The tone was set nicely on Sunday evening by Frans Johansson, author of The Medici Effect, a book that discusses practical application of human centered design or design thinking. Workshops, classes, and whiteboard-focused discussion groups on Monday advanced the dialog around a number of topics facing government and industry including shared services, citizen-centric government, the rise of millennials in the federal work force, challenges with the federal procurement process, and barriers to innovation in government.
One of the best sessions was actually at the end of the conference – the CxO roundtable in which groups of industry folks sat with two to three C-level government leaders to talk about and brainstorm around the topics mentioned above. It led to some of the most insightful (but off-the-record – sorry!) dialog of the entire event. As someone on the industry side, I gained new appreciation for some of the big rocks – particularly legislative, regulatory, and policy rocks – that are preventing the government from taking what would otherwise be logical steps to address some of their challenges.

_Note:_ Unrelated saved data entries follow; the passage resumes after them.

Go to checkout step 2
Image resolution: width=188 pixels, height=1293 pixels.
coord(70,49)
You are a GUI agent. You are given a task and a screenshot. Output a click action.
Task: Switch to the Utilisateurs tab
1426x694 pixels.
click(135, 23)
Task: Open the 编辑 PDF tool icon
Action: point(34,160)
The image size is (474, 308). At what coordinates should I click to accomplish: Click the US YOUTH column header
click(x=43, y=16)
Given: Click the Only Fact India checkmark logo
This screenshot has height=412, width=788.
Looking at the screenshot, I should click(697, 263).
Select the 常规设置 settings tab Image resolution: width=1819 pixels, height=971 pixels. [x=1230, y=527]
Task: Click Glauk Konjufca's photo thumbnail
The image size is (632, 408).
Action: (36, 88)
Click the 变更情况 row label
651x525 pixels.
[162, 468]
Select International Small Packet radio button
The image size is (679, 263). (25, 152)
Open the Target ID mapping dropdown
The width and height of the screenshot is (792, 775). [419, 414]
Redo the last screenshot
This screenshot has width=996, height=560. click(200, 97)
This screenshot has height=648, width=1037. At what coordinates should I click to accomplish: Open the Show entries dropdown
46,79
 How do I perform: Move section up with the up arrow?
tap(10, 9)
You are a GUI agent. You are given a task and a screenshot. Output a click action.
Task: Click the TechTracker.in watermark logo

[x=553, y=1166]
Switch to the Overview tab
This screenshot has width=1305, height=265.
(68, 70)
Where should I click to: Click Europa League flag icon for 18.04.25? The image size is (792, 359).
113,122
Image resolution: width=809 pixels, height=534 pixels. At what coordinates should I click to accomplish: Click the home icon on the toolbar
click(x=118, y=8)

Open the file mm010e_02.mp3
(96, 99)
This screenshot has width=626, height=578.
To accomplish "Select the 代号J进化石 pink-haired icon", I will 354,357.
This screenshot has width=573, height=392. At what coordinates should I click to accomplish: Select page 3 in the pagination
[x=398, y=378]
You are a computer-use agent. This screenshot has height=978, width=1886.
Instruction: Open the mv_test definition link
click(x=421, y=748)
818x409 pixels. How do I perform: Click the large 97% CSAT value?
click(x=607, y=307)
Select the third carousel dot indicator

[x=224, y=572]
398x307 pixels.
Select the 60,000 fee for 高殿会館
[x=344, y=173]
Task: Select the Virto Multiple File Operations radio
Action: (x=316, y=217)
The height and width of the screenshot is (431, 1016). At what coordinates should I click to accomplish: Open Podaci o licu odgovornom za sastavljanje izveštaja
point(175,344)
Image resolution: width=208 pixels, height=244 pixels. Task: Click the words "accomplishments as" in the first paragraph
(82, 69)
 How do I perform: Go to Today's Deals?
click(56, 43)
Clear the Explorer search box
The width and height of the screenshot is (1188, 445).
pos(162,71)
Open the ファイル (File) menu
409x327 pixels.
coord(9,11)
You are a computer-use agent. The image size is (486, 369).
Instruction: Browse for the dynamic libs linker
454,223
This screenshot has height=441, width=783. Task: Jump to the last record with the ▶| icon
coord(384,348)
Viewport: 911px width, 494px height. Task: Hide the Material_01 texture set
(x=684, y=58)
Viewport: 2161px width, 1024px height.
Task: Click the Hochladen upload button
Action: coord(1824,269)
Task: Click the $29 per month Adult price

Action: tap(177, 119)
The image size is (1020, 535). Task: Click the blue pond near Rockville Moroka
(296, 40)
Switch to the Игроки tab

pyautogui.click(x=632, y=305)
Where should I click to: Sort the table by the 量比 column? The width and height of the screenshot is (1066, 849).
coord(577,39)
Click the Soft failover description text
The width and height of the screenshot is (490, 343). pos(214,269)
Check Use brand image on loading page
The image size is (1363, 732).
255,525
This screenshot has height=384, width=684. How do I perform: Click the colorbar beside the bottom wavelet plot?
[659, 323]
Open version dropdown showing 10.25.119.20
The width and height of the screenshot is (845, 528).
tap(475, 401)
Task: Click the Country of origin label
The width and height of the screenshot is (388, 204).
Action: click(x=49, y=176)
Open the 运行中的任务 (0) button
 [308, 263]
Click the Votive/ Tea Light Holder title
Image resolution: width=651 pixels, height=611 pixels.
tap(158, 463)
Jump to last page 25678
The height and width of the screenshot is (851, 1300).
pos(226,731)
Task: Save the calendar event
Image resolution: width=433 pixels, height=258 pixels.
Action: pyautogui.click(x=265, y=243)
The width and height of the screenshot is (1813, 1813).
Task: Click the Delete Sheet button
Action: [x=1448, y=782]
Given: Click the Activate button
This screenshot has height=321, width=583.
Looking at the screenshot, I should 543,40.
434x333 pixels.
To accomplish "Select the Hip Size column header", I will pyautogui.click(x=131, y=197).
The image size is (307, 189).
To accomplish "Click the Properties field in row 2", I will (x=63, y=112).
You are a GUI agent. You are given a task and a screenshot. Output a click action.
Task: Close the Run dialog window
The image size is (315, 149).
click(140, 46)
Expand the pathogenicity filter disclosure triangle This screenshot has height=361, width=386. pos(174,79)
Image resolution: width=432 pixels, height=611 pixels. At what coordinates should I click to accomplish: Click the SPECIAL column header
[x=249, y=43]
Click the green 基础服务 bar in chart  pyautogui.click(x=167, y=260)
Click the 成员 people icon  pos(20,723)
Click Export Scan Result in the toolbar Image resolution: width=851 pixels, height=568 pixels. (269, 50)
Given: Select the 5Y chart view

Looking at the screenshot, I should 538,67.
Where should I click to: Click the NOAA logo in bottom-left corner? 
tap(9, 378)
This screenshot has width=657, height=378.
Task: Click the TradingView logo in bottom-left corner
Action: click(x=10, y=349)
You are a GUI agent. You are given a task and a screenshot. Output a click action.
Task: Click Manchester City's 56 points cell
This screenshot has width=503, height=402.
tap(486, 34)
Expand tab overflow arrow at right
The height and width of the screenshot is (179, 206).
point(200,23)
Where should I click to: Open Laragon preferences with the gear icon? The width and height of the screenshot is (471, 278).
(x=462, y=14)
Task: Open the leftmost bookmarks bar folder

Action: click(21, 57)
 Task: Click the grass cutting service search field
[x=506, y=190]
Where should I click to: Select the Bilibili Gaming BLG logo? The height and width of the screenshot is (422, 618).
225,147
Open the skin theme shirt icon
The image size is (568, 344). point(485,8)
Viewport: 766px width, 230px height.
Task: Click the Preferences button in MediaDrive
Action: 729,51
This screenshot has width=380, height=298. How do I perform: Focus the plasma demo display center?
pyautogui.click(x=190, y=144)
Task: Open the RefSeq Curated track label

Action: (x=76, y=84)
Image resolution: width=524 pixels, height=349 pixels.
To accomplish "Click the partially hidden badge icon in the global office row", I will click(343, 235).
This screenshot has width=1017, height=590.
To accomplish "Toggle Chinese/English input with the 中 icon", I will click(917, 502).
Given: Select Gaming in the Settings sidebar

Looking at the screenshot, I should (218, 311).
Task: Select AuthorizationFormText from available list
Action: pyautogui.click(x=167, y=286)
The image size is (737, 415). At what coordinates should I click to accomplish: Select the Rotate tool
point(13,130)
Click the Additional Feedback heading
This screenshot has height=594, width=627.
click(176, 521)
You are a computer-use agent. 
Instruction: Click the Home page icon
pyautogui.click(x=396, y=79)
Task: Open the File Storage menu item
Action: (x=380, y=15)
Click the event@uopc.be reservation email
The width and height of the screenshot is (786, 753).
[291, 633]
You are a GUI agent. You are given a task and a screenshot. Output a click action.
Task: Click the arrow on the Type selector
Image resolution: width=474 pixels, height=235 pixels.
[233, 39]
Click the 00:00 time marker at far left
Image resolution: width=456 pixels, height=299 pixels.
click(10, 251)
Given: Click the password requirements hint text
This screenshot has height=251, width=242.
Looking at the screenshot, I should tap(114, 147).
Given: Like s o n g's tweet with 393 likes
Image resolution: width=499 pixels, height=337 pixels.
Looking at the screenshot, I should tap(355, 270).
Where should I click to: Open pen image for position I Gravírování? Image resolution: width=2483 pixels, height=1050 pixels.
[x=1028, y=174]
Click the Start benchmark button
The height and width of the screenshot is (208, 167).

On the flip side, I’d like to think that my government counterparts left the table with a better understanding of why industry sometimes misses the mark in what we try to do to help the government meet its missions and what they might do to help change that.
ACT-IAC has been doing a great job of not just fostering these kinds of discussions at their major events, but maintaining the momentum of those discussions from one event to the next as well as by advancing the topics in more detail through the efforts of the many Shared Interest Groups (SIG) within ACT-IAC. AEGIS co-chairs the IV&V Committee within the Collaboration & Transformation SIG. The goal of that committee is to help identify, document, and provide outreach around best practices in the areas of independent verification and validation, quality assurance, and testing. While ELC is geared toward government and industry executives, the SIGs are a place where anyone and everyone can contribute to these sames kinds of discussions and projects.
Would you like to make a difference? Check out ACT-IAC and consider volunteering your time with one of the SIGs! More information can be found here.
One unfortunate aspect of ELC is that despite being geographically in a place so significant to the history of the nation, we didn’t really get to appreciate that. We spent too much of our time inside the conference center to really take in the full ambiance of Williamsburg. And that’s too bad. Because if we had, we might have realized that we’re trying to create modern solutions to problems that would have, at a fundamental level, probably seemed familiar to the colonists: procurement rules impacting commerce in a bad way, difficulty bringing innovation given the imposition of too many rules, challenges related to a shifting culture, and generally the idea that government really should be by the people, of the people, and for the people. Have we really been trying to solve these same kinds of problems for 400 years? Maybe not exactly. Fortunately, thanks to effective forums like ELC and the excellent work of organizations like ACT-IAC, it’s not going to take a revolution to deal with the problems this time. But it will take diverse perspectives and positive dialog, and to that end I look forward to the ACT-IAC events to come.